Protesters, waving flags and chanting anti-government slogans, demanded an end to public sector job cuts and plummeting buying power in a demonstration called by the country's biggest unions.
"We are losing buying power in a significant way," Pablo Micheli, the secretary general of the Argentine Workers' Union, told Reuters.
"We are hoping that the government will come to the table to talk. If not, we could call a general strike for the end of May or the first half of June."
By sharply devaluing the peso, loosening price controls and ending utility subsidies since taking office in December, Macri has sent inflation surging, leaving those at the bottom of the economic heap scrambling to pay food and gas bills.
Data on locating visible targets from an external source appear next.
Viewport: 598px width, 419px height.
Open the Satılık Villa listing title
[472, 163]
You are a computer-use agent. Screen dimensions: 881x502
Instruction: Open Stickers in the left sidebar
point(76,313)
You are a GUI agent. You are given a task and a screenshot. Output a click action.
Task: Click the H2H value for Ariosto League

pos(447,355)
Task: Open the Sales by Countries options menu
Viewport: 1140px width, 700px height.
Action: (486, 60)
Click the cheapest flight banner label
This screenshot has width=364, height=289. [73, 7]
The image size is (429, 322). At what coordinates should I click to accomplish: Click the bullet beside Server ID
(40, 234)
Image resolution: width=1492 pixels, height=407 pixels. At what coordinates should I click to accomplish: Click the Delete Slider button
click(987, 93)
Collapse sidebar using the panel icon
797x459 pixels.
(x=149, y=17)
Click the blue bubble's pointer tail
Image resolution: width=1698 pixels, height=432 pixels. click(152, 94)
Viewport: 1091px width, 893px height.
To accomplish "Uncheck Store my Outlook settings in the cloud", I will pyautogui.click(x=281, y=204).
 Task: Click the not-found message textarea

At the same time, the business-friendly leader's efforts to trim government payrolls have eliminated thousands of public sector jobs. The opposition estimates that up to 150,000 people could lose their jobs this year.
In an attempt to stem the job losses, the opposition is trying to push a law through Congress that would guarantee generous redundancy payments. Macri has said he would veto it.
Although Wall Street has praised Macri's policies as a long-needed correction to years of government intervention and idiosyncratic economic policy under his leftist predecessors, the opposition retains strong support in the country.